● **SELECTED TEXT**
§ §
Disclaimer: The views in this article do not reflect official positions of any UT department or college. This article is reblogged for informational purposes only.

From the 2 February 2015 post at KevinMD.com

Dear Internal Medicine Community:

ABIM clearly got it wrong. We launched programs that weren’t ready and we didn’t deliver an MOC program that physicians found meaningful. We want to change that.

Nearly 80 years ago, the American Medical Association and the American College of Physicians founded the American Board of Internal Medicine (ABIM). ABIM was charged with distinguishing the discipline of internal medicine from other forms of practice by creating uniform standards for internists. Those standards have evolved over the years, reflecting the dynamic nature of internal medicine and its more than 20 subspecialties.

A year ago, ABIM changed its once-every-10-years Maintenance of Certification (MOC) program to a more continuous one. This change generated legitimate criticism among internists and medical specialty societies. Some believe ABIM has turned a deaf ear to practicing physicians and has not adequately developed a relevant, meaningful program for them as they strive to keep up to date in their fields.

ABIM is listening and wants to be responsive to your concerns. While ABIM’s Board believes that a more-continuous certification helps all of us keep up with the rapidly changing nature of modern medical practice, it is clear that parts of the new program are not meeting the needs of physicians like yourself.

We got it wrong and sincerely apologize. We are sorry.
§ §
● **RECORD EXTRACTS**
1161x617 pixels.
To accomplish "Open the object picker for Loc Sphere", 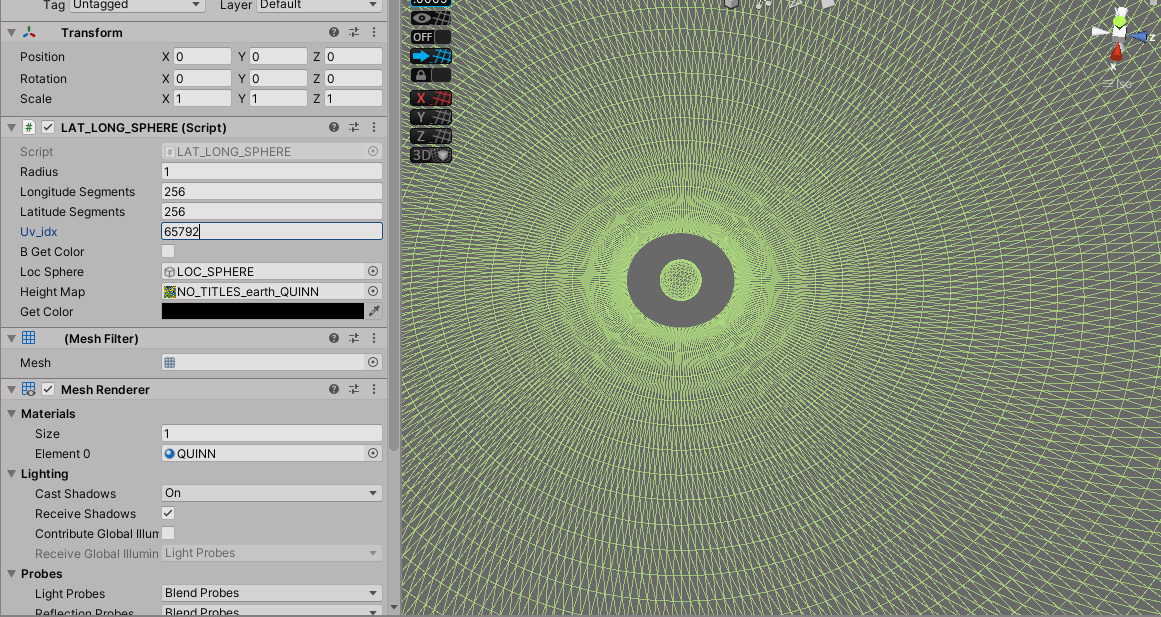I will click(371, 271).
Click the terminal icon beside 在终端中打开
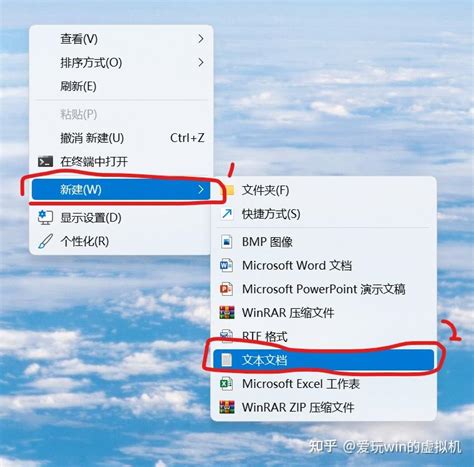The image size is (474, 467). tap(45, 161)
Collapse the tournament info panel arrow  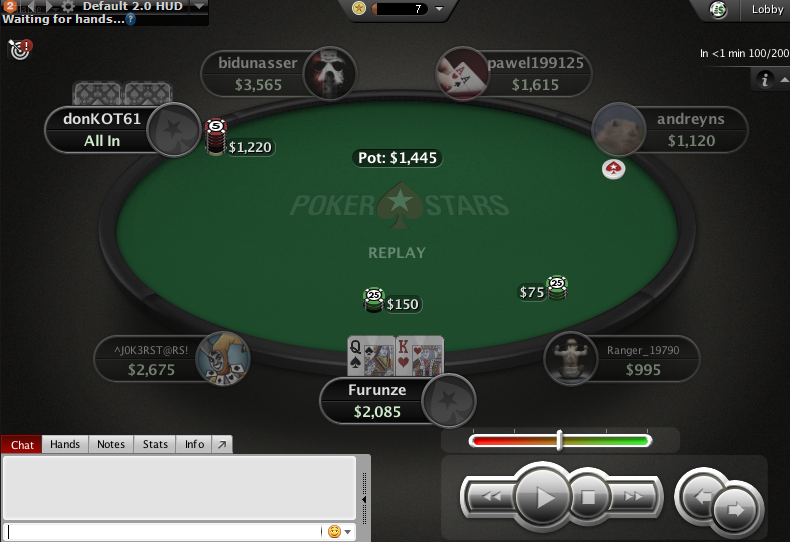pos(784,80)
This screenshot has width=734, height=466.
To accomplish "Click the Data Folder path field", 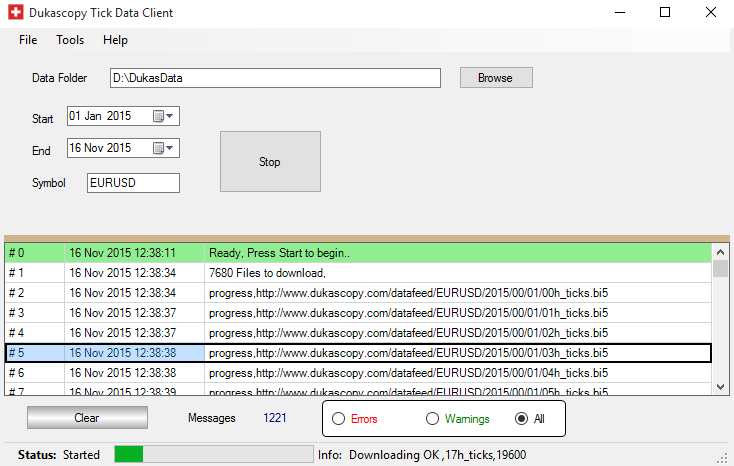I will coord(274,78).
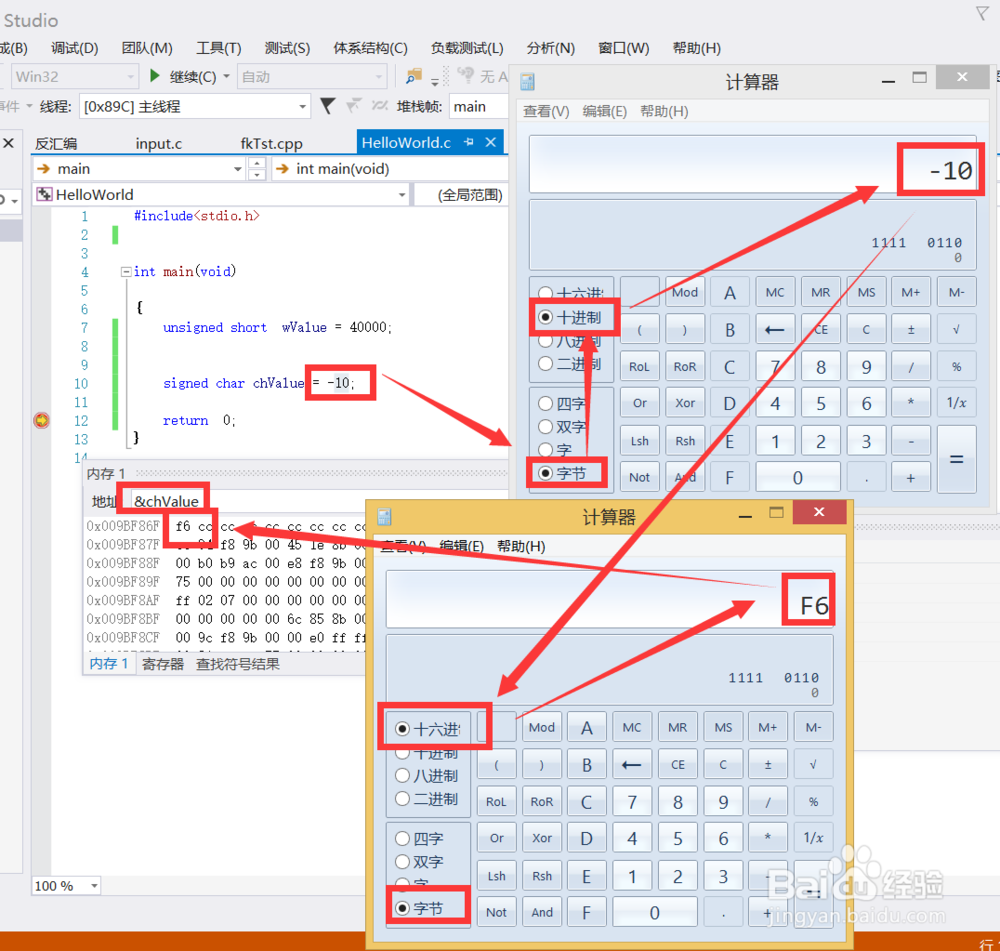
§ §
Retype the ABIM letter exactly, from "Dear Internal Medicine" up to and including "than 20 subspecialties.".

Dear Internal Medicine Community:

ABIM clearly got it wrong. We launched programs that weren’t ready and we didn’t deliver an MOC program that physicians found meaningful. We want to change that.

Nearly 80 years ago, the American Medical Association and the American College of Physicians founded the American Board of Internal Medicine (ABIM). ABIM was charged with distinguishing the discipline of internal medicine from other forms of practice by creating uniform standards for internists. Those standards have evolved over the years, reflecting the dynamic nature of internal medicine and its more than 20 subspecialties.